There has been debate for many years in the scientific community on the ancestry of Native Americans and the path they took to arrive in the Americas. One predominant theory is that Native Americans crossed over an ancient land bridge across the Bering Strait that connected Siberia to North America, and then migrated throughout the Americas. A competing theory, called the Solutrean hypothesis, suggests that Native Americans originated from immigrants from the Soultrean culture in southwestern Europe. Recent DNA evidence suggests the Siberian migration is more likely, but advocate of the European path are not ready to give up their claims.
The recent rekindling of this debate involves the genome sequencing of a small boy that lived approximately 12,600 years ago. The boy, approximately 1-2 years old at the time of his death, is believed to be one of the Clovis people - a group that inhabited significant areas of North America during this time period, but basically vanished shortly thereafter. Tools indicative of the Clovis culture were found in the burial site along with the boy, thus the boy is assumed to be one of the Clovis people - and he represents the only human skeletal remains ever found with Clovis tools. The site, known as the Anzick site, is located near Wilsall, Montana.

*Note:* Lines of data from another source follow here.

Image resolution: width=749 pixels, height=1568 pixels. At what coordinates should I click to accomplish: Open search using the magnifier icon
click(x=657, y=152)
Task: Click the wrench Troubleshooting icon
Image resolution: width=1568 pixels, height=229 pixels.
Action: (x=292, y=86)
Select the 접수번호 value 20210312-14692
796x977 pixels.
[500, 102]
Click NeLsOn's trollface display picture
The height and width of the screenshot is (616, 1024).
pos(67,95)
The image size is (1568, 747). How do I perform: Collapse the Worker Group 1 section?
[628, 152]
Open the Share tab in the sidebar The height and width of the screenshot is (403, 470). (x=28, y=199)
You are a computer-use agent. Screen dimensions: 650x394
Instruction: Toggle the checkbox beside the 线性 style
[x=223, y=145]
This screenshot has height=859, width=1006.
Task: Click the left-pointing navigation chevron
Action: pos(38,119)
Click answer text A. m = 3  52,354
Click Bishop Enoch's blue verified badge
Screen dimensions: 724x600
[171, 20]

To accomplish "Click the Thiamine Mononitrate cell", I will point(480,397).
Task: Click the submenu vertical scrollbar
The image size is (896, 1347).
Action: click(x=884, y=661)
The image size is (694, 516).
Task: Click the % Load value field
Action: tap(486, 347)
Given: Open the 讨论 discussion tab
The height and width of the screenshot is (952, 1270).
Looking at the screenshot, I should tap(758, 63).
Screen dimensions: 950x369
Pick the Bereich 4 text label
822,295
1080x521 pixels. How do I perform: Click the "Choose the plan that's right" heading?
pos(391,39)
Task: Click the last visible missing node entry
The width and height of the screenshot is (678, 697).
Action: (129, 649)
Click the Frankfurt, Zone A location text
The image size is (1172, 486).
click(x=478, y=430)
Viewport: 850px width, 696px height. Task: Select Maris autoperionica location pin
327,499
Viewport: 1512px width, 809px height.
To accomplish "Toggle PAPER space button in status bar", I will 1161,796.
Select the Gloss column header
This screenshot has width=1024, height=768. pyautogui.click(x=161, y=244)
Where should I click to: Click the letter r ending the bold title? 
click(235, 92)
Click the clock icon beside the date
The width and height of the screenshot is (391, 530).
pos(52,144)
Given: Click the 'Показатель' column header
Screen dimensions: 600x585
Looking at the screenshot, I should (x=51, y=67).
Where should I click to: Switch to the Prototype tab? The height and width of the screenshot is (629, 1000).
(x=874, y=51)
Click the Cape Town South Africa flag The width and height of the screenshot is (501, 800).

After DNA analysis, the researchers were able to conclude that approximately 80% of all modern-day Native American populations are directly descended from the family of the Clovis boy, and the remaining 20% have more genetic similarities with the Clovis boy than they do with any other people on Earth. In turn, the Clovis boy, along with all present day Native Americans, share around one-third of their genes with previously analyzed 24,000 year old skeletal remains found in Siberia.
Advocates of the theory of Siberian descent suggest that humans probably migrated from Siberia to Beringia sometime between 26,000 and 18,000 years ago. Ancient Beringia is an area consisting of northeast Russia, parts of Alaska, and the area in between (at one time a land mass, but now covered by the Bering Sea). Glacier movement cleared the way for these humans to cross the Bering Strait and disperse throughout the Americas, splitting into groups. Some headed to modern day Canada, others dispersed throughout Mexico, Central and South America, and still others dispersed throughout North America - including the ancestors of the Clovis people.
Not so fast, say the Solutrean advocates. They point out that other artifacts found buried with the Clovis boy predate his death by centuries, including stone spear points and elk antlers. This would seem to imply that these were precious heirlooms that were handed down over many generations. Similar artifacts have been dated to 20,000 years old, predating the supposed arrival of migrants from Beringia, and have a resemblance to Solutrean artifacts.
Further, mitochondrial DNA in Native Americans has been linked to western Eurasia but not to eastern Eurasia, where those migrating across Beringia would have originated. How else did the mitochondrial DNA arrive if not through migration?
An even more interesting question is: what is the significance of the burial site containing the boy and all of these artifacts? Is it meaningful, or a case of anthropological misdirection? More evidence is likely to come over the years, but the only thing we can conclude for sure regarding this discovery is that anthropologists love a good debate.